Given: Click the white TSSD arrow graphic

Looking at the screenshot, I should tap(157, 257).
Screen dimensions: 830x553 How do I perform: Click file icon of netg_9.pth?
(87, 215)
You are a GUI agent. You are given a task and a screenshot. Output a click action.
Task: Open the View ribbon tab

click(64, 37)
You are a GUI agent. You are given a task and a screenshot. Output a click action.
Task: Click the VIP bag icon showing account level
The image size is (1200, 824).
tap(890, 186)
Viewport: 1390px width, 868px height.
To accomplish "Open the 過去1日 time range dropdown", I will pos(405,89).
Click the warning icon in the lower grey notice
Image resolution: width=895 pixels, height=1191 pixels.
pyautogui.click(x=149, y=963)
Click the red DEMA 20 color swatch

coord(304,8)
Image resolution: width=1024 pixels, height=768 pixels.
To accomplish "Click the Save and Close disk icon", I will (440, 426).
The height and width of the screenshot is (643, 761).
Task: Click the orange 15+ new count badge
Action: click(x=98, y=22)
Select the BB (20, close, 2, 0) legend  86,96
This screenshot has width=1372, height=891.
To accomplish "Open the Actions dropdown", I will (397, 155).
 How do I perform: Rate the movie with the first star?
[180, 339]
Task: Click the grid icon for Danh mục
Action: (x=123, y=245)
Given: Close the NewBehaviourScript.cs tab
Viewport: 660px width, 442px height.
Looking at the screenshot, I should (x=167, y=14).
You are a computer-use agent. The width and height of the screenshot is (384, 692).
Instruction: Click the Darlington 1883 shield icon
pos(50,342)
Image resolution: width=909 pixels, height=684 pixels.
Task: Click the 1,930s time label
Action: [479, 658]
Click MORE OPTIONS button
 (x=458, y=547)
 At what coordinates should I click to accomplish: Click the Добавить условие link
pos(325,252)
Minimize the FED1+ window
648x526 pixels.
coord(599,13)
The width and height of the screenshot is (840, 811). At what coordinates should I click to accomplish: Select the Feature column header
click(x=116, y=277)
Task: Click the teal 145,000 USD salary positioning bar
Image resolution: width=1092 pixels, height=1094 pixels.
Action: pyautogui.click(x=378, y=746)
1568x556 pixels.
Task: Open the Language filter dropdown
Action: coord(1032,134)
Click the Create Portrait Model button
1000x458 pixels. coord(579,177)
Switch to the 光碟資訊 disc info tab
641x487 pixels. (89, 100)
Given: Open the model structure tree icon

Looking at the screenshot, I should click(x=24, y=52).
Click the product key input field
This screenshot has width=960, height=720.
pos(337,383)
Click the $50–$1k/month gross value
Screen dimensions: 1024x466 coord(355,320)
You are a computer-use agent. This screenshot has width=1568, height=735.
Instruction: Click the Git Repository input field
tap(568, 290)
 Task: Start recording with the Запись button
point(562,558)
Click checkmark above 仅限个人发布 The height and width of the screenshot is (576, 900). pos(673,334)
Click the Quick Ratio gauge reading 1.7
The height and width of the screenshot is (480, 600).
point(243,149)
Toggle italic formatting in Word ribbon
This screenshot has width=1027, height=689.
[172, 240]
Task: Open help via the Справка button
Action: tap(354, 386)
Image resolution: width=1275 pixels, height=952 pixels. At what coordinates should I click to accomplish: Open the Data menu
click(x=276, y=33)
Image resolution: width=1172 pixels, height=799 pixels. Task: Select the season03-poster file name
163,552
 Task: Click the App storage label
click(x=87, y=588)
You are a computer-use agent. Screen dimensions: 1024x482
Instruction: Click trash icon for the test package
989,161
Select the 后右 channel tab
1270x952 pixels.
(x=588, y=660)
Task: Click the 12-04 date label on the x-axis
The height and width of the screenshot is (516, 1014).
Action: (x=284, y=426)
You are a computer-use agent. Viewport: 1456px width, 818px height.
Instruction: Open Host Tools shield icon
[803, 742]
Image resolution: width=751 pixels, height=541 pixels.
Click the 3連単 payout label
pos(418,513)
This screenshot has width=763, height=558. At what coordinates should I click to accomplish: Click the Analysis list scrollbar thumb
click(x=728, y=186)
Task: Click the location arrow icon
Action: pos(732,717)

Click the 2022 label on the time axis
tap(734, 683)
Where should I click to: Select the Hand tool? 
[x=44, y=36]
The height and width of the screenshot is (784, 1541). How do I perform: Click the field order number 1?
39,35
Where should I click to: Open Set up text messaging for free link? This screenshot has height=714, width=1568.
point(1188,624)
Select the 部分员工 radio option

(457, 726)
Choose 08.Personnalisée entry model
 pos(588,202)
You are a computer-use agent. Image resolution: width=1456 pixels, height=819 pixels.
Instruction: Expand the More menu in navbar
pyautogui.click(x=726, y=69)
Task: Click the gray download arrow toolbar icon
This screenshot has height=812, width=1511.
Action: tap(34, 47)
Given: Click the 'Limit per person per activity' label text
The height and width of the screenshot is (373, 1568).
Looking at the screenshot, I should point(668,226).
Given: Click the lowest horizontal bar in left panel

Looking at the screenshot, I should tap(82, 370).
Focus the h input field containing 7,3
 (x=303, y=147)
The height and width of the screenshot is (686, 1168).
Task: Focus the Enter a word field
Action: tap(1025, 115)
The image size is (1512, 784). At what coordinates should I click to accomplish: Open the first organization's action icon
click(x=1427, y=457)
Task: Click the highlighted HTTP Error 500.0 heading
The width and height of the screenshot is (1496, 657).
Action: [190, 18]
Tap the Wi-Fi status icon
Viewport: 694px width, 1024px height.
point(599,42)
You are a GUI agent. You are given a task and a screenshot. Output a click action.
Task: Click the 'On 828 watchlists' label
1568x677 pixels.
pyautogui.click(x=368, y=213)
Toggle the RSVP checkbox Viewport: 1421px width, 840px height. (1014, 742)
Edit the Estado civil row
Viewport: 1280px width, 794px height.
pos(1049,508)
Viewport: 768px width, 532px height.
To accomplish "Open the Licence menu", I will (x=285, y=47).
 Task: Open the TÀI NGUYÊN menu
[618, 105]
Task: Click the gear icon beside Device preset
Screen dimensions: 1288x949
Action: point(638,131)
===============
[INSTRUCTION] Copy the rows from the line with "Click the Create Portrait Model button" to the line with "point(562,558)", both included, reproducing each one character for character.

[COMPLETE ANSWER]
Click the Create Portrait Model button
1000x458 pixels. coord(579,177)
Switch to the 光碟資訊 disc info tab
641x487 pixels. (89, 100)
Given: Open the model structure tree icon

Looking at the screenshot, I should click(x=24, y=52).
Click the product key input field
This screenshot has width=960, height=720.
pos(337,383)
Click the $50–$1k/month gross value
Screen dimensions: 1024x466 coord(355,320)
You are a computer-use agent. This screenshot has width=1568, height=735.
Instruction: Click the Git Repository input field
tap(568, 290)
 Task: Start recording with the Запись button
point(562,558)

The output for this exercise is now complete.